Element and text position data
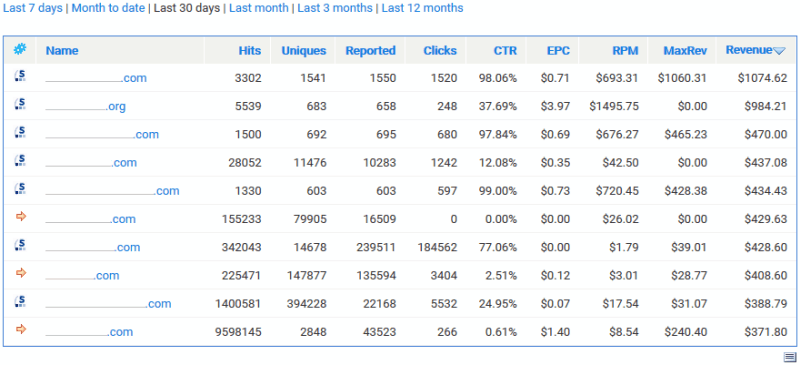Click the orange redirect arrow in 155233 hits row

(20, 217)
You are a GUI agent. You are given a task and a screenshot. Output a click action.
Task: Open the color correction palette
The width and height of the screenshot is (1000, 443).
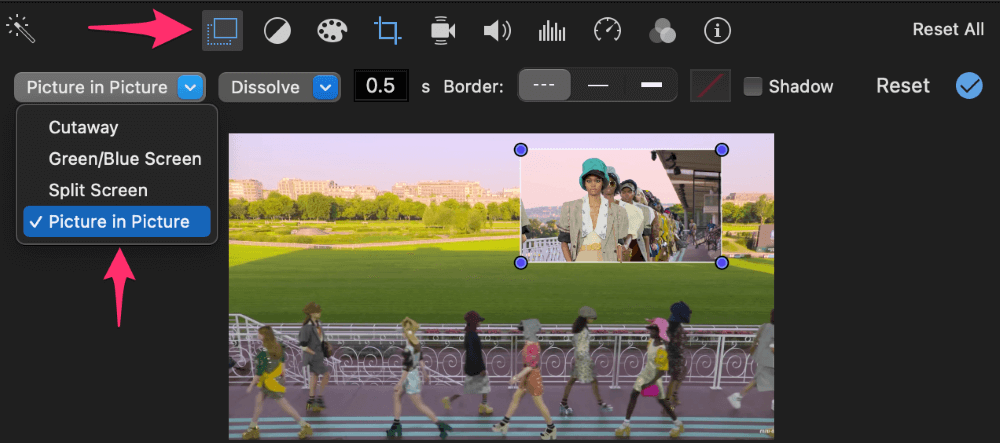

Directive
Print all of the records again, line for line, leaving out the pictures.

Full answer
Click the orange redirect arrow in 155233 hits row

(20, 217)
You are a GUI agent. You are given a task and a screenshot. Output a click action.
Task: Open the color correction palette
The width and height of the screenshot is (1000, 443).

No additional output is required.